Norwegian exports down after 18 months growth

Norwegian seafood analyst Paul T. Aandahl

NORWEGIAN seafood exports fell last month for the first time in 18 months, reflecting the damaging impact Covid-19 is having on the industry. However, figures from the Norwegian Seafood Council (NSC) today show that the salmon sector is showing a lot of resilience in finding new markets as traditional outlets shrink.

Overall seafood exports including whitefish, pelagics and shellfish totalled 183,000 tonnes in April and were worth 8.2 billion kroner (£642 million), a decline of NOK 666-million (£52 million) or eight per cent in value. This is the first decline since September 2018. Tom-Jørgen Gangsø, Director of Market Insight and Market Access at the Seafood Council, said:

\’This can be explained by the decline of the restaurant segment and increased air freight costs for fresh products to overseas markets.\’
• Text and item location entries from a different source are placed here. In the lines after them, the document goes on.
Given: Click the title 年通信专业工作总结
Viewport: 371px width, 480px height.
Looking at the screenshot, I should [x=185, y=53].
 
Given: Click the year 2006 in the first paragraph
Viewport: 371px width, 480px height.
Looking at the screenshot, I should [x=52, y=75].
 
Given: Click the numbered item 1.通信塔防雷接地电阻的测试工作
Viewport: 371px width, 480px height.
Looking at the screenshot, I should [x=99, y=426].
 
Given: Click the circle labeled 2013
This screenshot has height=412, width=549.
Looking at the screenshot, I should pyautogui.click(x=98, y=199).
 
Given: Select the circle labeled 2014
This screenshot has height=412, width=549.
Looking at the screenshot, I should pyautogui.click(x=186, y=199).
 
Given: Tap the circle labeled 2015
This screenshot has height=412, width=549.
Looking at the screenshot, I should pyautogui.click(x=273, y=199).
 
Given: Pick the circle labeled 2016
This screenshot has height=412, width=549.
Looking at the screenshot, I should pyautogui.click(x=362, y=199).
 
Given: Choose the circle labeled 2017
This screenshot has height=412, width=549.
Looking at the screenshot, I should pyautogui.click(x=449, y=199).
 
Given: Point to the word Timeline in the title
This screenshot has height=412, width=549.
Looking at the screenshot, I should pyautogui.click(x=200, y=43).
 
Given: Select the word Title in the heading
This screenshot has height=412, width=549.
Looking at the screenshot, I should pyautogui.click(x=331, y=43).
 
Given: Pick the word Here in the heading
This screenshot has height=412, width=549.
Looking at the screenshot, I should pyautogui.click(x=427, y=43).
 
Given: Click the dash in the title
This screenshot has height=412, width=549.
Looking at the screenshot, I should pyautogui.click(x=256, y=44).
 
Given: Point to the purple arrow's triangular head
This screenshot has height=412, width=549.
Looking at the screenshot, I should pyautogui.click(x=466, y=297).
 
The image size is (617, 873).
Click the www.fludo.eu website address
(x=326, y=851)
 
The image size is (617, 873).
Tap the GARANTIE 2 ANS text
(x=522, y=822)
Salmon exports last month were down by just three per cent in volume to 83,100 tonnes and were worth NOK 5.4 billion (£423 million), a reduction in value of 13 per cent. Seafood Council analyst Paul T. Aandahl explained that the flow of goods to individual markets was changing, with Spain, one of the countries hardest hit by coronavirus, surprisingly showing up well:

\’Some markets have, to a greater extent than others, been able to compensate for reduced restaurant consumption with increased consumption at home\’

\’In countries such as China, Hong Kong, Taiwan and South Korea, consumption of Norwegian salmon is increasing, while it is declining in tourism-dependent markets such as Thailand and Singapore.

\’In Europe, the supply of salmon is increasing in markets that largely process Norwegian salmon, such as Poland and Lithuania. Exports also increase to consumer markets such as Spain and Germany, while falling in Italy and France. This happens a lot because of (the different) local measures that make normal sales of fresh fish challenging.

\’Reduced freedom of movement has prevented consumers from shopping as normal, thus shifting sales of fresh salmon towards products with longer shelf life. The result is that we will not be compensated for the losses in the restaurant sector.\’

However, overseas sales of farmed trout increased by 13 per cent in volume to 4,200 tonnes, but were down by 13 per cent in value to NOK 234 million (£18m).